Aluminum Bubble Concerns Mount as Surplus May Add 29%
Warehouses holding enough aluminum to build 69,000 Boeing 747 jumbo jets are why Peter Sorrentino says the most abundant metallic element in the earth’s crust is too expensive. “I don’t see why the aluminum price has gotten so high,” said Sorrentino, who helps manage $13.8 billion at Huntington Asset Advisors in Cincinnati. “There’s plenty of supply around and demand is still quiet.
There’s a disconnect between the price and reality.” Barclays Capital forecasts that the global surplus in aluminum will increase 29 percent to 1.63 million metric tons next year as the biggest annual price increase since 1994 spurs producers to increase output. Emirates Aluminium Co. will start the world’s biggest smelter in April, and a plant part-owned by Norsk Hydro ASA in Qatar fires up next month. This year’s 32 percent rally in aluminum and the 46 percent jump in the S&P GSCI index of commodities is prompting concerns of a bubble in the making. China, the biggest aluminum producer, is at risk from an absence of consumer demand from trading partners, said Bill Gross, who runs the world’s biggest bond fund at Pacific Investment Management Co. Exxon Mobil Corp. Chief Executive Officer Rex Tillerson said on Nov. 13 that oil prices aren’t supported by market fundamentals. Investors are “chasing commodities” and there is a risk of bubbles emerging, Nouriel Roubini, the New York University professor who predicted the global financial crisis, said on Nov. 20 in a speech in Lisbon. China Starts Plants Aluminum, which settled at $2,037 in London trading today, will average $1,885 next year on the London Metal Exchange, according to the median in a Bloomberg New survey of 24 analysts. Stockpiles monitored by the LME almost doubled to 4.6 million tons this year, more than Western Europe’s production.

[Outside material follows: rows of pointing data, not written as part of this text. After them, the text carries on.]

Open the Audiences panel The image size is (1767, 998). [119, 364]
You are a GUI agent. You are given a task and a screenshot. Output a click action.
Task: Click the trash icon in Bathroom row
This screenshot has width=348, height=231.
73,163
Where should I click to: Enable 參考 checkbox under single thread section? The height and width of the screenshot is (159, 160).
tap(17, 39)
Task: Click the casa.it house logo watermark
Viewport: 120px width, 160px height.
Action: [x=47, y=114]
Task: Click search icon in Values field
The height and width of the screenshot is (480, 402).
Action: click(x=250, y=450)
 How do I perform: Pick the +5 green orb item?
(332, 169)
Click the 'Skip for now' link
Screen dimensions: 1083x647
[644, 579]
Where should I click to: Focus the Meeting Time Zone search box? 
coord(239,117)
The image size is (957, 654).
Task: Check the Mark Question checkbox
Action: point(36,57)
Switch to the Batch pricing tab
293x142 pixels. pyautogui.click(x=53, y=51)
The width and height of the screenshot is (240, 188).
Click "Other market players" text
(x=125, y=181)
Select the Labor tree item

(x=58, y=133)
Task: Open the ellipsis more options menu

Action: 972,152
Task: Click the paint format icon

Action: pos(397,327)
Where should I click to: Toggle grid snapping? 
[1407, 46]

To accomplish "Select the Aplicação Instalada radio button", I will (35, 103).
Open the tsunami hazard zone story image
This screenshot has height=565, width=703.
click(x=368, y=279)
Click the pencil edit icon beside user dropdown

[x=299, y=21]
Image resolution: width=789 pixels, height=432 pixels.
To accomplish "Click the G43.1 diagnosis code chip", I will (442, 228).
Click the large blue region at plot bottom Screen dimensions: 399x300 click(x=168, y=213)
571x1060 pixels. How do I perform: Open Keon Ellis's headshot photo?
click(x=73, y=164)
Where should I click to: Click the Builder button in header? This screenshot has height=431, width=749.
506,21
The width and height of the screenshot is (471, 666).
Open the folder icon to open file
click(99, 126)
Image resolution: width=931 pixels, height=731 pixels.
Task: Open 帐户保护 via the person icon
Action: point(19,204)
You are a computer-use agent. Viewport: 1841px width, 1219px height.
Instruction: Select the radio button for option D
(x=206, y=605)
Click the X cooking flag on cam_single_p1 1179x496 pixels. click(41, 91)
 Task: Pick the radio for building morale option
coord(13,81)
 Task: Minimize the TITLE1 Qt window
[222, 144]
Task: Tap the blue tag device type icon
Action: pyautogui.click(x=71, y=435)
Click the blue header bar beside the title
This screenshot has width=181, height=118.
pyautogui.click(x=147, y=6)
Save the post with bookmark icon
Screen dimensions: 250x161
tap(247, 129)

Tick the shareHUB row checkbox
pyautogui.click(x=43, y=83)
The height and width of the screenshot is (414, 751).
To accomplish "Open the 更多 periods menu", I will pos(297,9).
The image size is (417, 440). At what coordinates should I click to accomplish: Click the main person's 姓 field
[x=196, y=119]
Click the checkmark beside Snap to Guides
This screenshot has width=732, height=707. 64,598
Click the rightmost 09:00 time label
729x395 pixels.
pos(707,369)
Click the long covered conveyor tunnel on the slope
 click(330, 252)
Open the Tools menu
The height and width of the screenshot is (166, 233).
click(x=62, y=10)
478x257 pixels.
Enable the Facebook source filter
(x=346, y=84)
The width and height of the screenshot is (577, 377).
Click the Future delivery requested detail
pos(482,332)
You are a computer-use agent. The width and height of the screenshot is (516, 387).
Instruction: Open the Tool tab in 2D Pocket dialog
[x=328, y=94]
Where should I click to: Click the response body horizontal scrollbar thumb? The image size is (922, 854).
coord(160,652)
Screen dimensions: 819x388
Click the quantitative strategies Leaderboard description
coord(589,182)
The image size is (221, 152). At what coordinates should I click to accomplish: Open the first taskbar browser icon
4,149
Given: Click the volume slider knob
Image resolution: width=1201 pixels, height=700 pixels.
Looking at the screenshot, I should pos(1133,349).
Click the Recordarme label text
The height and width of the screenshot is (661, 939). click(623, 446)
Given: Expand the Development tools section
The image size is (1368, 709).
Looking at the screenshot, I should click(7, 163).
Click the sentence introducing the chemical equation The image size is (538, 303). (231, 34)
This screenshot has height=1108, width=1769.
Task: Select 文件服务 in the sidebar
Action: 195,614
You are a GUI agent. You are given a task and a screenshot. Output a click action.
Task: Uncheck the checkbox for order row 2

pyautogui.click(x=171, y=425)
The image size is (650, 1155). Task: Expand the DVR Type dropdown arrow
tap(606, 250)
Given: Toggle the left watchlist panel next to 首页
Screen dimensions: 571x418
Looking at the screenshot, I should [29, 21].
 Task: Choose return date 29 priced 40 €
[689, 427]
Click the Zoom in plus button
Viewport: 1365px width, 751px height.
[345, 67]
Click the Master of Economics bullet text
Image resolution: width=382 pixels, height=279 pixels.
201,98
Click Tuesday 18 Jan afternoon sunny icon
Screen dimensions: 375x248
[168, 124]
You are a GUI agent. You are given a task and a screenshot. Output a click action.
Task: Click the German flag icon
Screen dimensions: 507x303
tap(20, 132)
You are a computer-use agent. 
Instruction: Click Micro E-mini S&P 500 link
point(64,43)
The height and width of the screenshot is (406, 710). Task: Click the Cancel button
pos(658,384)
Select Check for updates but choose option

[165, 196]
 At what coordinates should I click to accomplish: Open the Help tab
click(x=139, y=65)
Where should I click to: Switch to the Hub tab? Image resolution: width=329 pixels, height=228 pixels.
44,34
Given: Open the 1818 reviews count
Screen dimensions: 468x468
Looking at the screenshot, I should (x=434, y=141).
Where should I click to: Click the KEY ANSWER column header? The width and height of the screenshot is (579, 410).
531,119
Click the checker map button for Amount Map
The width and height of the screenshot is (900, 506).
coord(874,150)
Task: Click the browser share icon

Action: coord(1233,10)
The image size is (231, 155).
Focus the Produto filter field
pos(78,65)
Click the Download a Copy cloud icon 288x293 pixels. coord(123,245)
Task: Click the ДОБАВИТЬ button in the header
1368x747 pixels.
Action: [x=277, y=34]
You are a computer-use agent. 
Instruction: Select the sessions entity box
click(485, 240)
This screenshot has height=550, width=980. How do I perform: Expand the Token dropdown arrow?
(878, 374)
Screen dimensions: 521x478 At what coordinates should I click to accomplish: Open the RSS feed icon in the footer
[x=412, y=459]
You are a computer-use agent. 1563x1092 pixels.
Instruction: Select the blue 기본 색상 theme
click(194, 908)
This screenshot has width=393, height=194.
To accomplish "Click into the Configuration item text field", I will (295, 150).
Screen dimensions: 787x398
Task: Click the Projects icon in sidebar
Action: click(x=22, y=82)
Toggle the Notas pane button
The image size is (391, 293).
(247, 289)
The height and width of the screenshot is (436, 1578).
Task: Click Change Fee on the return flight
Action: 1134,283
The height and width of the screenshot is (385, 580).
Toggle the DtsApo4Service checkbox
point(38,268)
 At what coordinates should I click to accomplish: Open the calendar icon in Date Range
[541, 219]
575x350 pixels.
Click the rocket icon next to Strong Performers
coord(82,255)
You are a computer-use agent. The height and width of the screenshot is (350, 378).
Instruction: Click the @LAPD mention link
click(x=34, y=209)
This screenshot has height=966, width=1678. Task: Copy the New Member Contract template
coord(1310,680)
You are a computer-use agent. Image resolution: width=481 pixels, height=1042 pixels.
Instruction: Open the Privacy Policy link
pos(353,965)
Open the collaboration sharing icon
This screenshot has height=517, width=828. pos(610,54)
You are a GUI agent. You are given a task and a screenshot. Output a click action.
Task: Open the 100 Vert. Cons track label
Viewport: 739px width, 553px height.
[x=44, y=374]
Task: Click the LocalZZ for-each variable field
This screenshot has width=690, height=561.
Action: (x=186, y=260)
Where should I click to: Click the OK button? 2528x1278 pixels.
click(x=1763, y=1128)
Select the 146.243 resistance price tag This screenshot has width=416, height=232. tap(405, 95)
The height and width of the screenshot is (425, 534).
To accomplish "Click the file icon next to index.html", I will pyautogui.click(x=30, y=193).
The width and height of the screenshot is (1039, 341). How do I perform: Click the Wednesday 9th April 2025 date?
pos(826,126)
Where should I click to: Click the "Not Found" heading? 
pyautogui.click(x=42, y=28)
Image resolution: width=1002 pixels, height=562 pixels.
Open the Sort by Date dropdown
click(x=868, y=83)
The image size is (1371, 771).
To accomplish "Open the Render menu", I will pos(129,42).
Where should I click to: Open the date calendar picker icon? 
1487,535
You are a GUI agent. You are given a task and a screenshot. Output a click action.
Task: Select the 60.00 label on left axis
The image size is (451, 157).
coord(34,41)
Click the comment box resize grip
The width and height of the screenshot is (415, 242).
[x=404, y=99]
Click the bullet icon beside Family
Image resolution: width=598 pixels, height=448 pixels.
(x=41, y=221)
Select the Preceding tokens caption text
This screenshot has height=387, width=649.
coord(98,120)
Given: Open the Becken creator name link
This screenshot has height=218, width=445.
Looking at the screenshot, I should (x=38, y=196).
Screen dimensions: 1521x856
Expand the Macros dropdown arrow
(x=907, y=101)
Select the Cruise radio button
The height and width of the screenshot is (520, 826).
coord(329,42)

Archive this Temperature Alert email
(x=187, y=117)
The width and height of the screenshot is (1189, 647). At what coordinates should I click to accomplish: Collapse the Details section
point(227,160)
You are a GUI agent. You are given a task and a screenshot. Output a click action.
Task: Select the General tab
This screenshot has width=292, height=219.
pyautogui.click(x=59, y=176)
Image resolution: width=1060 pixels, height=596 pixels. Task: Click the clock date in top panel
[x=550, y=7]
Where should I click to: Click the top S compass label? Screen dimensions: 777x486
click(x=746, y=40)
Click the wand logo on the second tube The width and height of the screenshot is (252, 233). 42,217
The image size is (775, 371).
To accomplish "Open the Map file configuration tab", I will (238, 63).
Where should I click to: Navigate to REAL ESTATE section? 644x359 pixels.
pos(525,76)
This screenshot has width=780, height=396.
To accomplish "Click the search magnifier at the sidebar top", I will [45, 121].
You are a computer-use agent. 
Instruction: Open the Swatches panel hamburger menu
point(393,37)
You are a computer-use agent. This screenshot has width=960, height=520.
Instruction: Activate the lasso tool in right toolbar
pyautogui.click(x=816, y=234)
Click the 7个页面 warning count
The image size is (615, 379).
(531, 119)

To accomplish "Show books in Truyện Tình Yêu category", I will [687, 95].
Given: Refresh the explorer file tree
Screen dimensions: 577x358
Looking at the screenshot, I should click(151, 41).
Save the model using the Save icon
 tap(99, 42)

A typical 747 uses about 66 tons of aluminum alloy, according to Boeing. The company has delivered at least 1,416 of the jets in its history. China will make 18 percent more metal next year, leading an 8.9 percent global expansion and contributing to a surplus equal to more than three months of North American demand, Barclays Capital estimates. Global output increased more than 12 percent since April, International Aluminium Institute data show. New smelters are coming on line. The Emirates Aluminium project, covering more than two square miles in Abu Dhabi, is scheduled to pour its first metal in April and will eventually make 1.4 million tons a year. The Qatalum project between Hydro and Qatar Petroleum will have an initial capacity of 585,000 tons, churning out metal from two buildings each longer than 10 football fields. Price Slump Five consecutive gains in average annual prices through 2007, the longest-ever winning streak on the LME, encouraged companies to expand supply. Last year’s 38.8 million tons was 67 percent more than in 1999, the aluminum institute’s data show.